>> Start Source data

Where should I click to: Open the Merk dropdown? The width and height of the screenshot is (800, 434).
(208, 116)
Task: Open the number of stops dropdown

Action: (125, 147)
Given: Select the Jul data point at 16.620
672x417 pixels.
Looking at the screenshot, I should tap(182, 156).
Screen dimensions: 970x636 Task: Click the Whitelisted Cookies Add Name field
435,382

>> End Source data
>> Start Source data

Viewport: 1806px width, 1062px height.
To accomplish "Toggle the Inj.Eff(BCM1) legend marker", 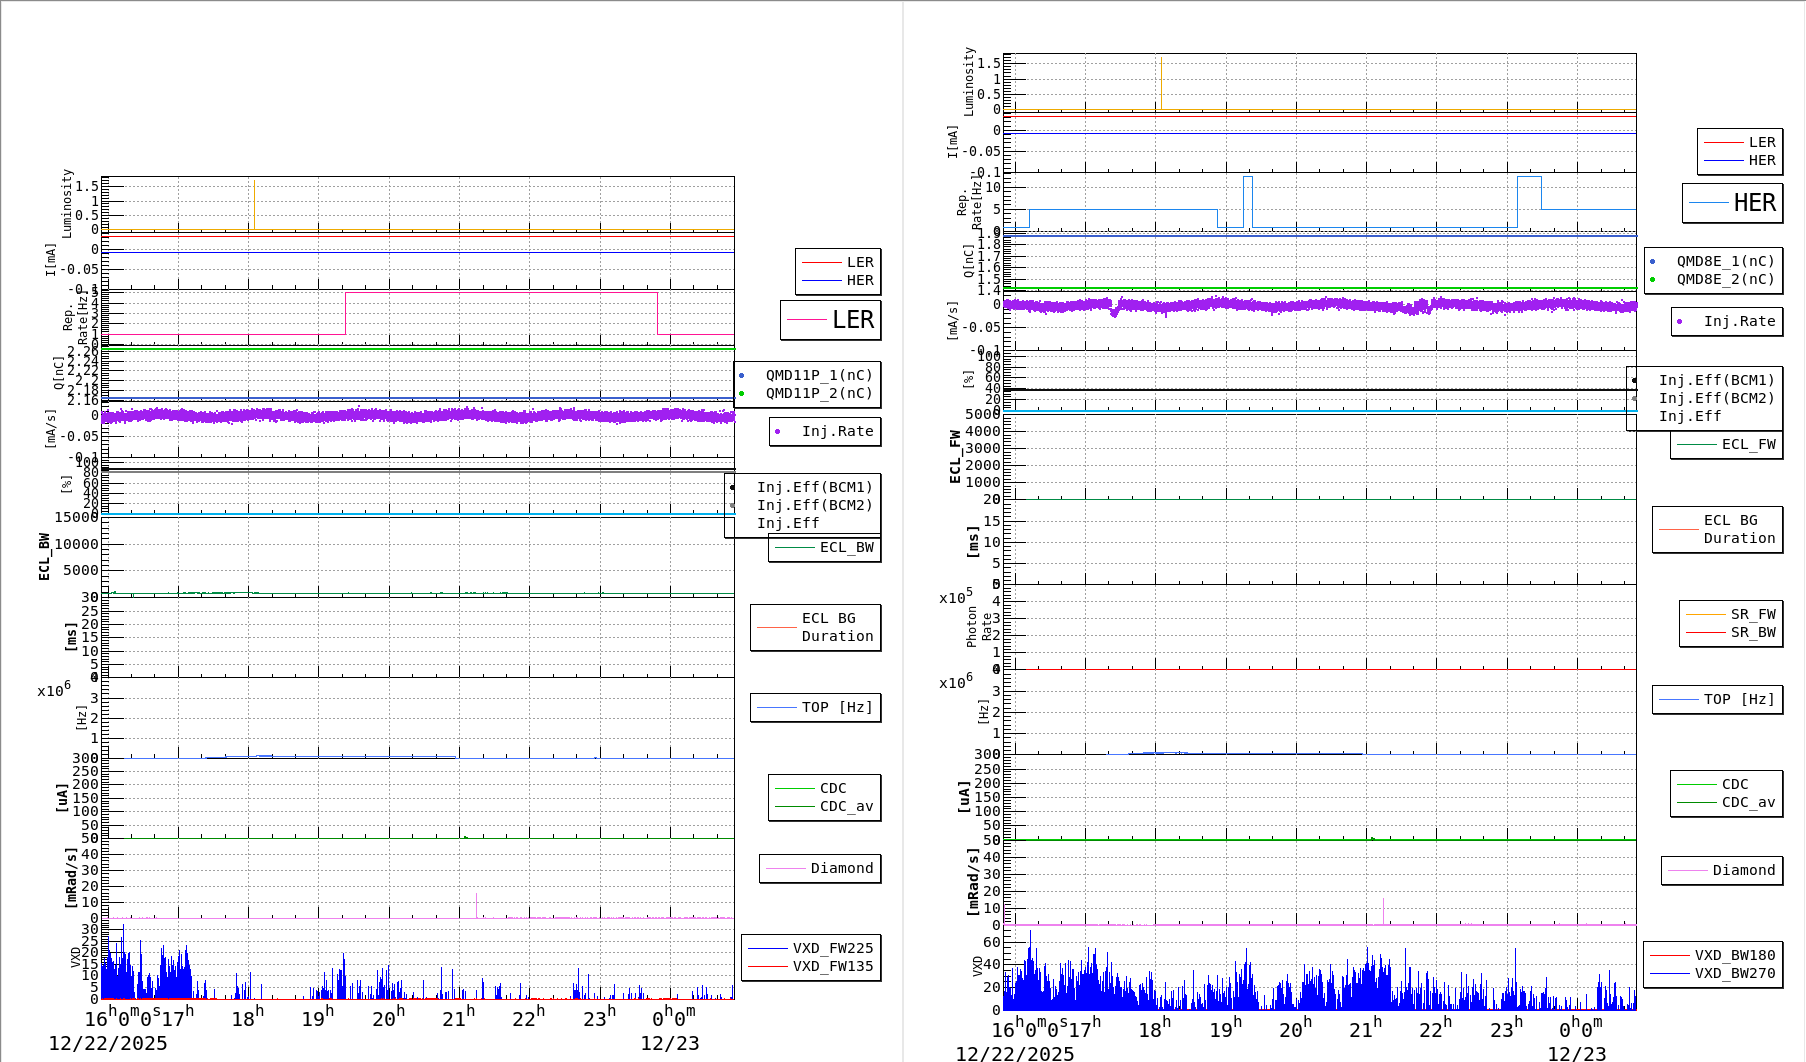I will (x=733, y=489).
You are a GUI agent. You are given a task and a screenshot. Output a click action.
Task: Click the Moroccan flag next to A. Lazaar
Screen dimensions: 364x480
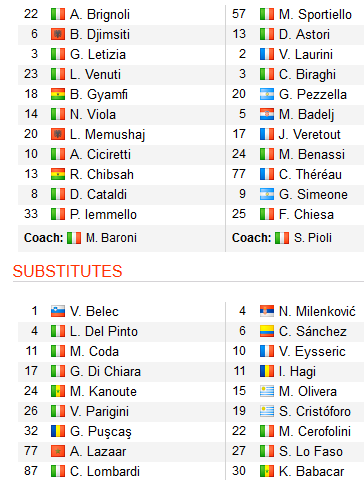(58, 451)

>> End Source data

Locate each line in the data above that contains the word "dropdown", and copy those lines in full.

Where should I click to: Open the Merk dropdown? The width and height of the screenshot is (800, 434).
Task: Open the number of stops dropdown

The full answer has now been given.